原理

PCR 反應特異性擴增的一個關鍵條件是引物的正確設計，使用不合適的PCR 引物容易導致實驗失敗：表現為擴增出目的帶之外的多條帶（如形成引物二聚體帶），不出帶或出帶很弱，等等。
 

用途

合理的引物設計有利于得到特異性的產物

步驟

一、引物設計原則

1.引物長度：PCR 的特異性通過引物長度和退火溫度控制，一般16-24 個堿基。

注：引物長度（primer length）常用的是18-27 bp，但不應大于38，因為過長會導致其延伸溫度大于74℃，不適于Taq DNA 聚合酶進行反應。

2. G+C 含量：G+C 的含量一般控制在40-60% 左右。

注：GC 含量（composition）過高或過低都不利于引發反應。上下游引物的GC 含量不能相差太大。
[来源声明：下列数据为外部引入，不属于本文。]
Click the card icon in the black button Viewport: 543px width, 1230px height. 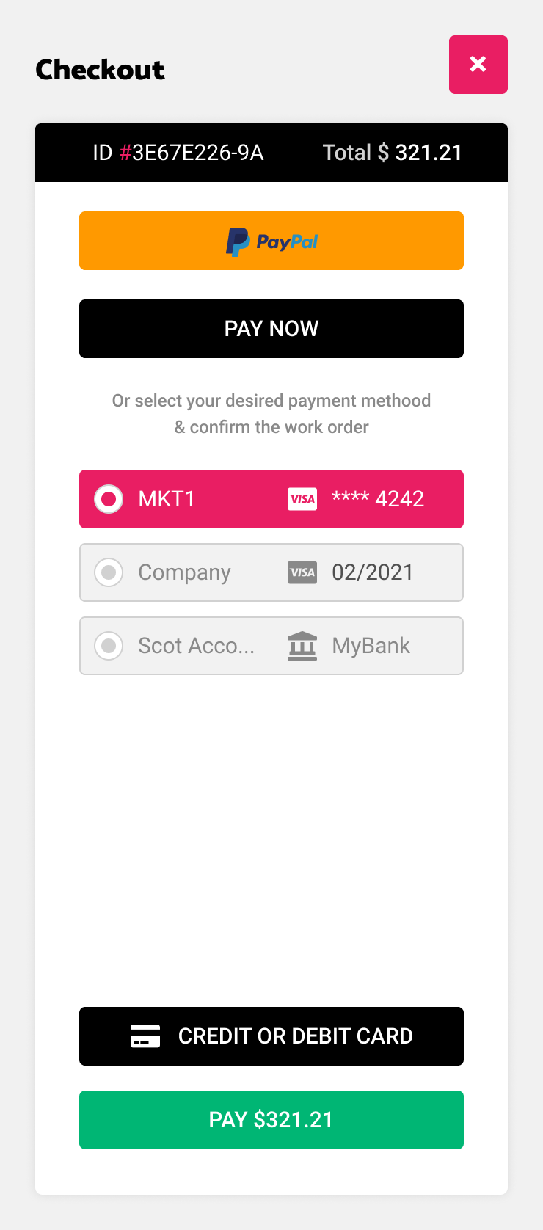[x=145, y=1036]
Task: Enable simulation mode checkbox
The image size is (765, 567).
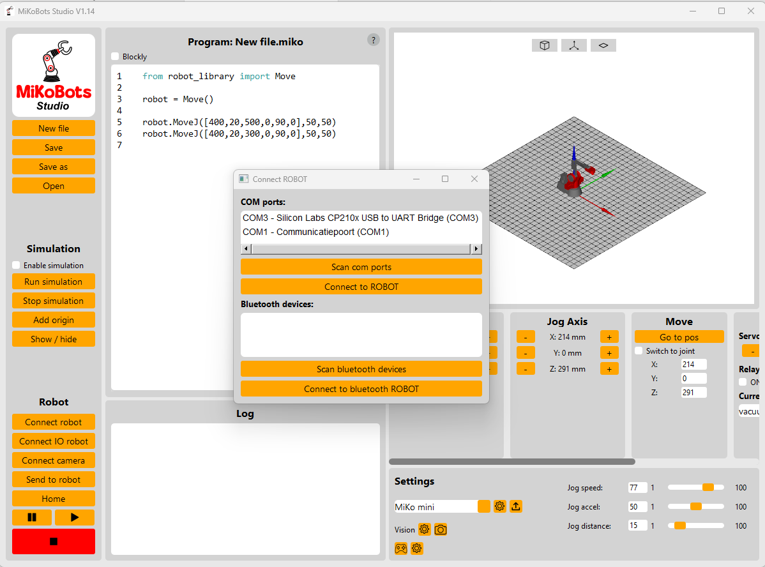Action: [15, 265]

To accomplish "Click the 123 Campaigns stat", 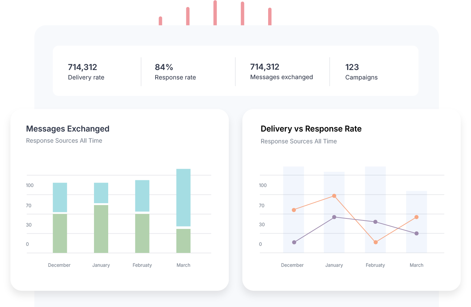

另外，上下游引物的Tm 值（melting temperature）是寡核苷酸的解鏈溫度，即在一定鹽濃度條件下，50% 寡核苷酸雙鏈解鏈的溫度。有效啟動溫度，一般高于Tm 值5~10℃。若按公式Tm= 4（G+C）+2（A+T） 估計引物的Tm 值，則有效引物的Tm 為55~80℃，其Tm 值最好接近72℃ 以使復性條件最佳。

3.堿基隨機分布。為避免PCR 產物的突變，一般不建議3' 端連續相同的堿基，并且目的片段的某一序列連續多個相同堿基的位置，極容易出現突變。
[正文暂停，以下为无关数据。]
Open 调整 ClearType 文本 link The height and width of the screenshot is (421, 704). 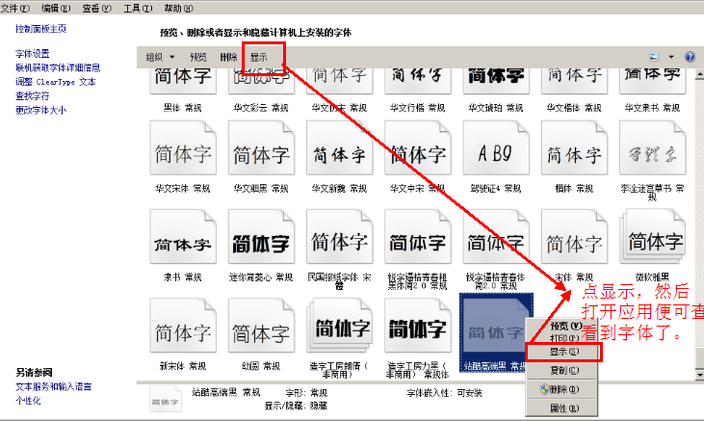pyautogui.click(x=55, y=82)
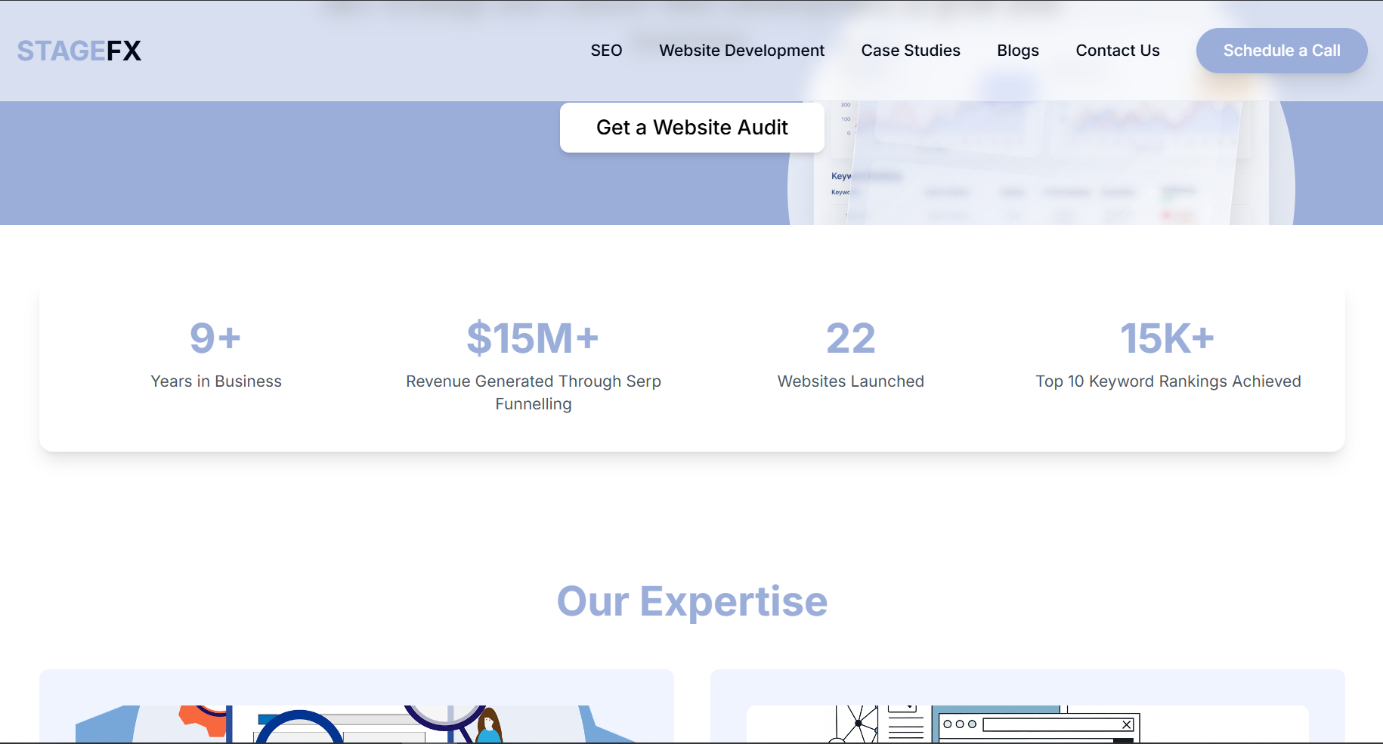Click the STAGEFX logo
The height and width of the screenshot is (744, 1383).
79,51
注：引物序列在模板內應當沒有相似性較高，尤其是 3' 端相似性較高的序列，否則容易導致錯誤引發（False priming）。降低引物與模板相似性的一種方法是，引物中四種堿基的分布最好是隨機的，不要有聚嘌呤或聚嘧啶的存在。尤其3′ 端不應超過3 個連續的G 或C，因這樣會使引物在GC 富集序列區錯誤引發。

二、實驗步驟

1.目的片段的獲取

設計引物取決于待擴增的目的片段。在NCBI 首頁的搜索框的下拉菜單中選擇Gene，再在對話框中輸入目的基因的名稱；選擇對應的來源之后，選擇對應需要的亞型，將其編碼基因的CDS 區域保存。

2.引物的設計

引物設計方法很多。用Oligo7 軟件打開保存的序列，將光標拉至擴增序列的最前端，點擊Edit，里面選擇Edit forward primer，系統默認21 個堿基，按照A/undefined2+C/undefined4 計算引物的Tm 值，一般Tm 值在54-64 之間，可根據這個范圍調節引物的長度。調整完成之后將這段編輯后的序列按5'-3' 的方向復制到Excel 表格中，同樣的方法設計后引物并復制到Excel 表格。

3.引物的調整

按照質粒構建的方法，在前后引物的5' 端加上酶切序列（T4 連接酶的方法）或15-20 bp 的載體酶切位點附近的載體序列（同源重組的方法），按照載體上的酶切序列編碼情況，還需要在前引物ATG 起始前加入堿基以免編碼錯位，以及確認后引物是否需要終止密碼子。

注意事項

1.注意正反向引物都是5'-3' 的方向；

2.注意前引物中可能存在錯碼的可能以及后引物的提前終止。

常見問題

一、PCR 沒有產物或二聚體太多

1.引物設計錯誤，特別是沒有注意后引物的方向；

2.調節PCR 時退火溫度

3.提高模板的質量或模板的使用量；

4.設計新的引物。

二、構建的質粒不能編碼基因

1.沒有注意前引物的移碼突變問題；

2.沒有注意后引物終止密碼子的問題；

3.排除其他情況下，換載體。